A "ridiculous, racist" gag from Victoria University's student newspaper has upset the Chinese Embassy and has international students threatening to study elsewhere.
The joke, printed in the April 24 issue of Salient, ranked the Chinese fourth in a list of "Top five species we should be wary of".
"It was a ridiculous jab that was honestly so stupid I didn't even think twice about it," said Salient editor James Robinson, who has since shrugged off several death threats.
"We put 'the Chinese' between 'penguins' and 'very poisonous snakes' on the list, and people somehow took it seriously."
But reaction from the Chinese Embassy and Chinese and international student communities has propelled the Wellington university into damage control.
Chinese Embassy counsellor Liu Quan called the gag blatantly racist.
"If you say this, you create feelings against the Chinese."
The embassy and Victoria's vice-chancellor, Pat Walsh, both asked Salient to apologise and Professor Walsh yesterday met Chinese education officer Liu Jiang to reassure him as international students threatened to take significant revenue away from the university.
Students association president Nick Kelly posted an apology on a local website, chinese.net.nz, labelling the article "xenophobic and inappropriate ... in poor taste".
A letter to be printed in Monday's Salient reads: "Some Chinese students consider transferring to other [universities] or even leaving the country because they feel they have been discriminated [against] by their fellow Kiwi students."
The letter is signed by the Victoria students association's international officer and treasurer and the president of the Chinese students and scholars association.
In another letter, the university's director of public affairs, Jude Urlich, says it was a "thoughtless, offensive and indeed racist statement".
Mr Robinson has apologised for the joke several times, including in a letter to the Chinese Embassy and in Salient's editorial this week, but he defends his right to publish.
"It's not hate speech or inciting violence against the Chinese race.
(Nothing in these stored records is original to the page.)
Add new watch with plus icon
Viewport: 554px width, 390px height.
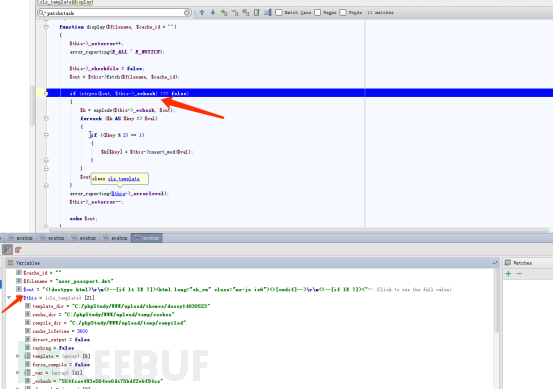coord(508,274)
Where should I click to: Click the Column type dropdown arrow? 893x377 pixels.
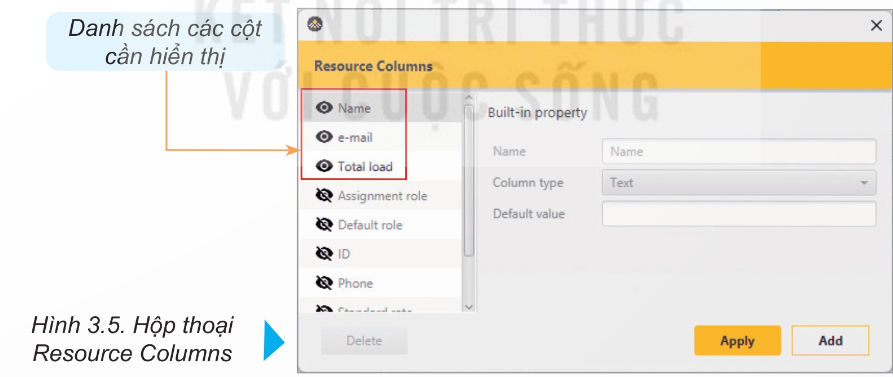click(x=864, y=183)
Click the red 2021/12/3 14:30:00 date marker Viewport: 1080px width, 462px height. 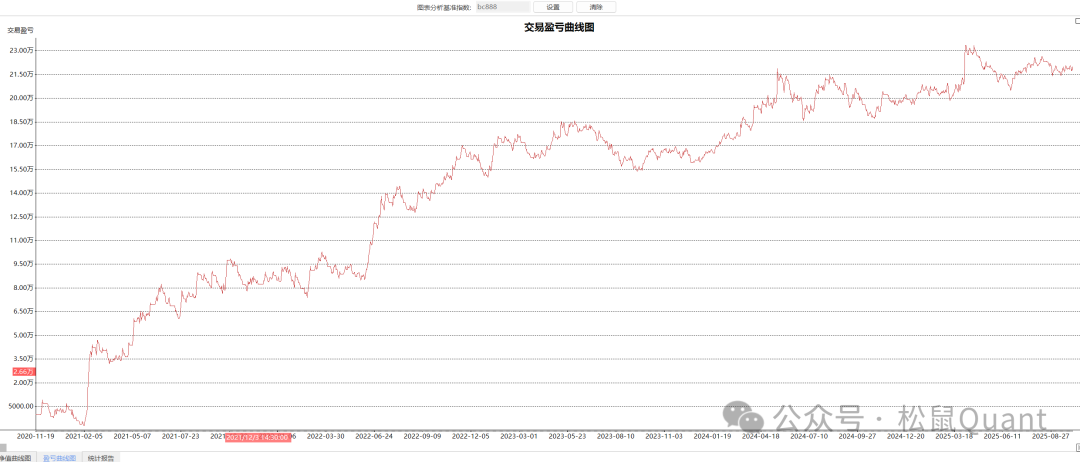(257, 437)
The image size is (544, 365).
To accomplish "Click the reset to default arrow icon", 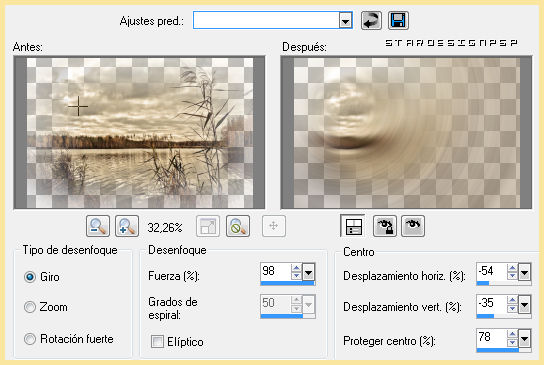I will [x=371, y=20].
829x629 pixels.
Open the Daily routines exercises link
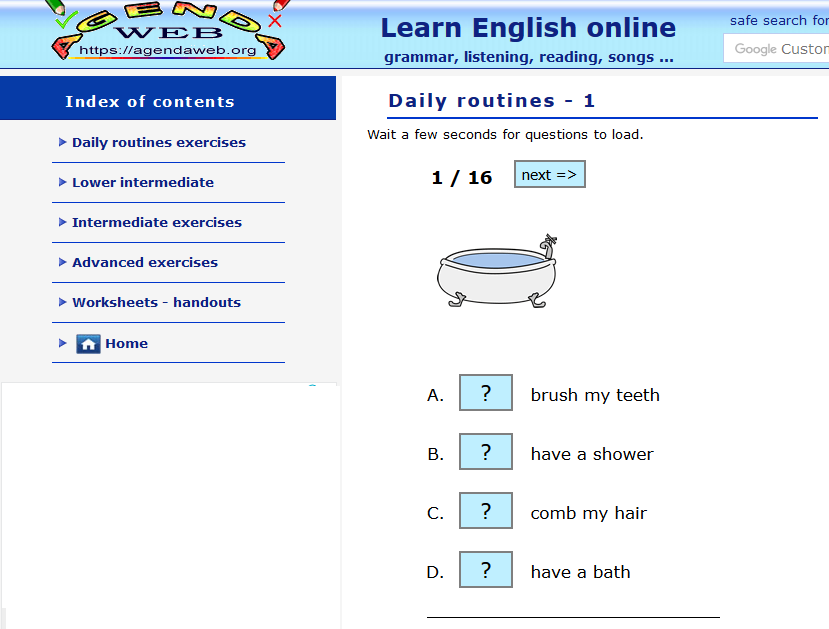(158, 142)

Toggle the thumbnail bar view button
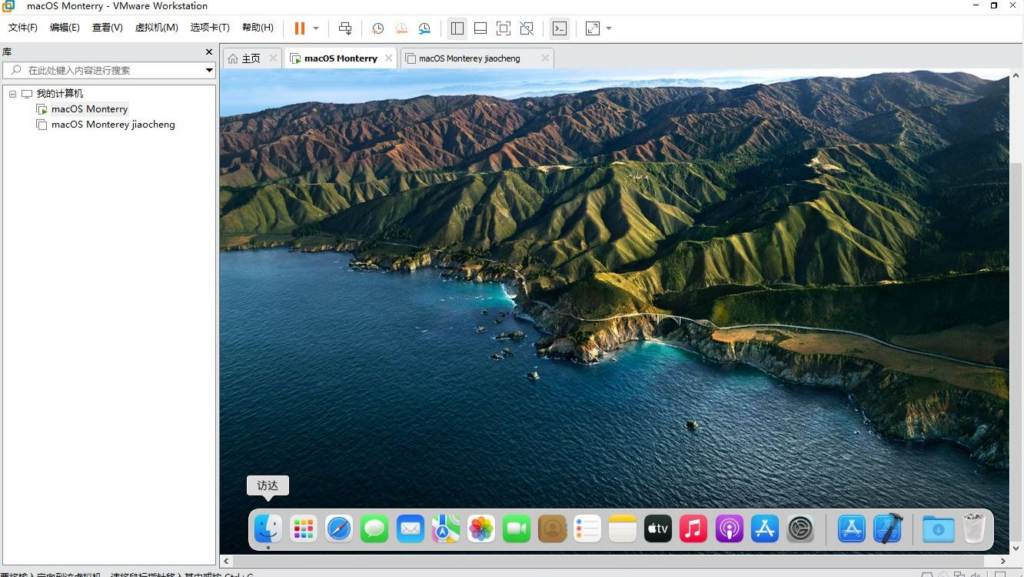tap(480, 28)
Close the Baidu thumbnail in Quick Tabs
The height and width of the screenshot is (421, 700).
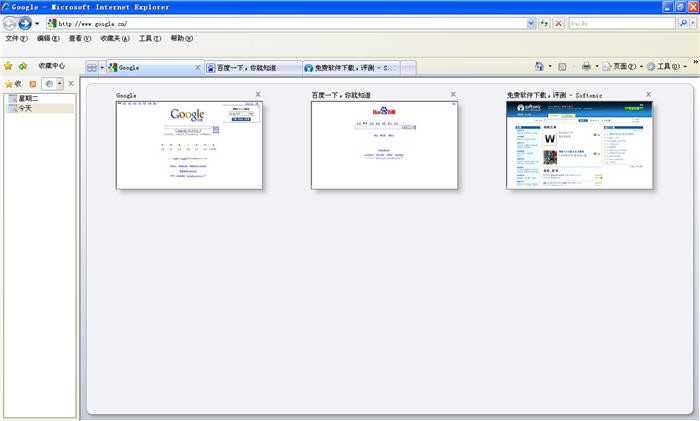point(453,95)
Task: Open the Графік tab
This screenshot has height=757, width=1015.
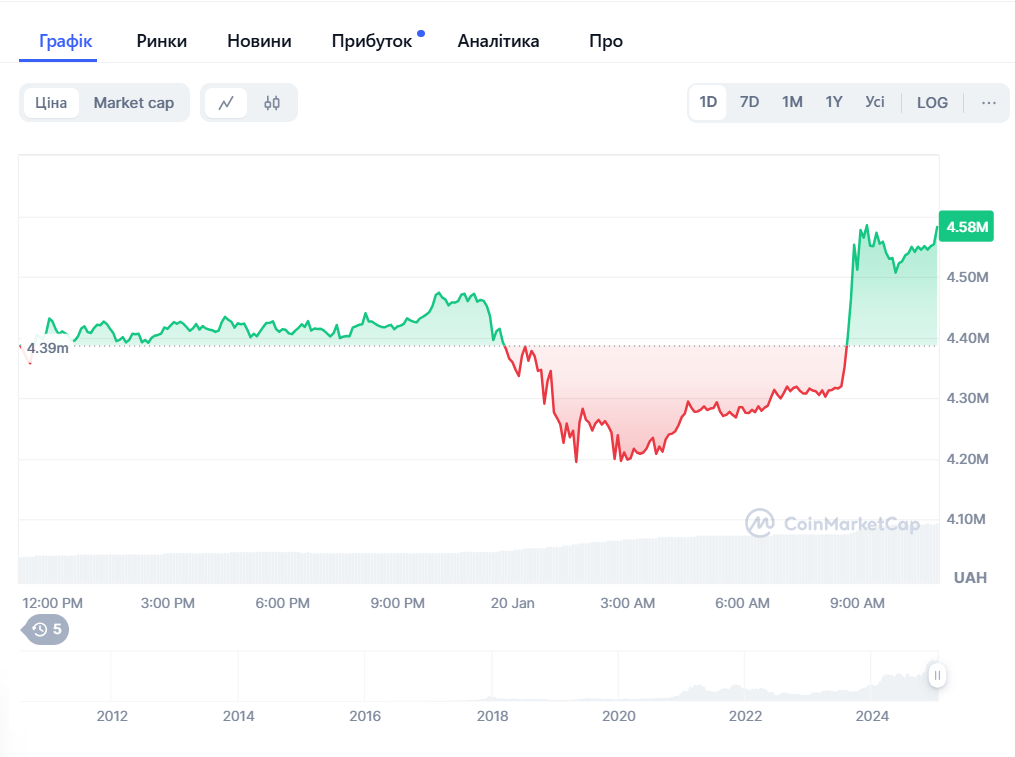Action: click(x=66, y=41)
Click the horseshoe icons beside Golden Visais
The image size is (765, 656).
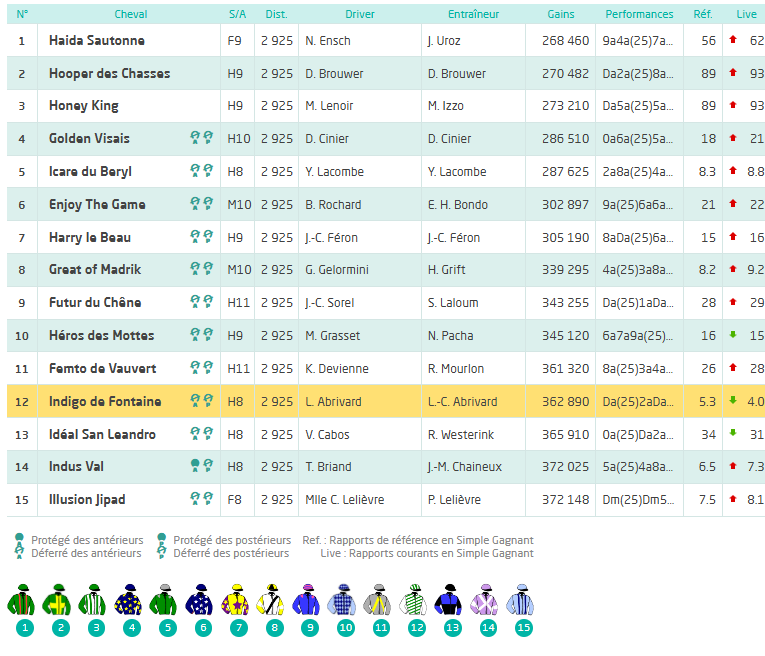tap(202, 139)
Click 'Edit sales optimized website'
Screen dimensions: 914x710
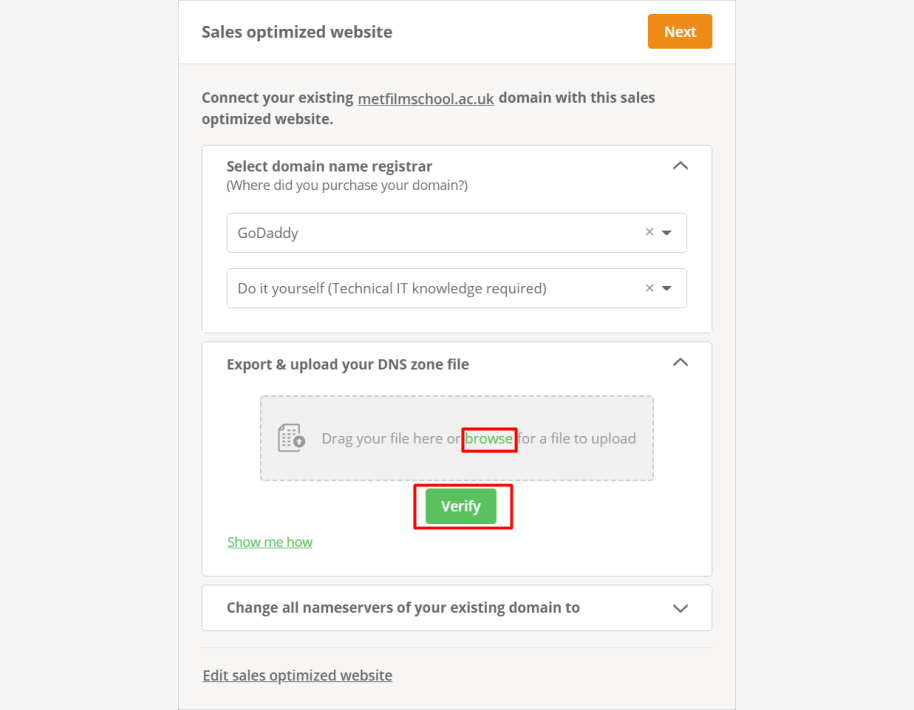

It would be a dangerous precedent to come out and say, 'Sorry, we were totally out of our minds to print such a thing'."
People who were offended had misinterpreted it, he said.
"It's such a ridiculous, racist comment that it's meaningless or, from another angle, it takes a jab at how powerful the Chinese are."
He speculated on whether the fanning of the issue, three weeks after the joke was published, had anything to do with a rise in international students' fees.
"The university can now come down on the side of international students at a time when their fees are on the up."